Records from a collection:

_____

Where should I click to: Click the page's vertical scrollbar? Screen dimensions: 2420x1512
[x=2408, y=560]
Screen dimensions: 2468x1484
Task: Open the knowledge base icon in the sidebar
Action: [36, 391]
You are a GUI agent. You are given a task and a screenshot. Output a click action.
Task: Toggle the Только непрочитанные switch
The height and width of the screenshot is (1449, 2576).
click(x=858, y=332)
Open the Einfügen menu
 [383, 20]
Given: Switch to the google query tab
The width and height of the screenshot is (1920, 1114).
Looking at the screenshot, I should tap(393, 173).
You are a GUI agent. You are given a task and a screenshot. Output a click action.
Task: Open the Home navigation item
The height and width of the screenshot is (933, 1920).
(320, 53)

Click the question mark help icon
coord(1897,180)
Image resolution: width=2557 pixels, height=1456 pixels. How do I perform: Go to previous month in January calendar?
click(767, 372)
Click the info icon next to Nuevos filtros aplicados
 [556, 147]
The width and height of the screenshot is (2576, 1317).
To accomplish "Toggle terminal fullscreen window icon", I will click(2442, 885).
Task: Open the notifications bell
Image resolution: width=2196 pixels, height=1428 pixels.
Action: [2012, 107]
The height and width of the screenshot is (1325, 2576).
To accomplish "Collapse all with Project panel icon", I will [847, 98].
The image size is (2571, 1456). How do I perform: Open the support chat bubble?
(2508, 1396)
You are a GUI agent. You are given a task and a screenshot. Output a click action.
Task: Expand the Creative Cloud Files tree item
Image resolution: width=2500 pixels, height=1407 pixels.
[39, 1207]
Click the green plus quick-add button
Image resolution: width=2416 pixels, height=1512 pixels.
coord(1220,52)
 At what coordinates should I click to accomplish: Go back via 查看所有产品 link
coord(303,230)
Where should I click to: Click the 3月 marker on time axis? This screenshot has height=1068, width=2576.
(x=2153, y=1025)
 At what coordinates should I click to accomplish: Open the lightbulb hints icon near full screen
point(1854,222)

_____

Once the line that contains "Image resolution: width=2416" is found, please give it again exactly, along with each line that comes after it, through the last line of the entries.

Image resolution: width=2416 pixels, height=1512 pixels.
coord(1220,52)
 At what coordinates should I click to accomplish: Go back via 查看所有产品 link
coord(303,230)
Where should I click to: Click the 3月 marker on time axis? This screenshot has height=1068, width=2576.
(x=2153, y=1025)
 At what coordinates should I click to accomplish: Open the lightbulb hints icon near full screen
point(1854,222)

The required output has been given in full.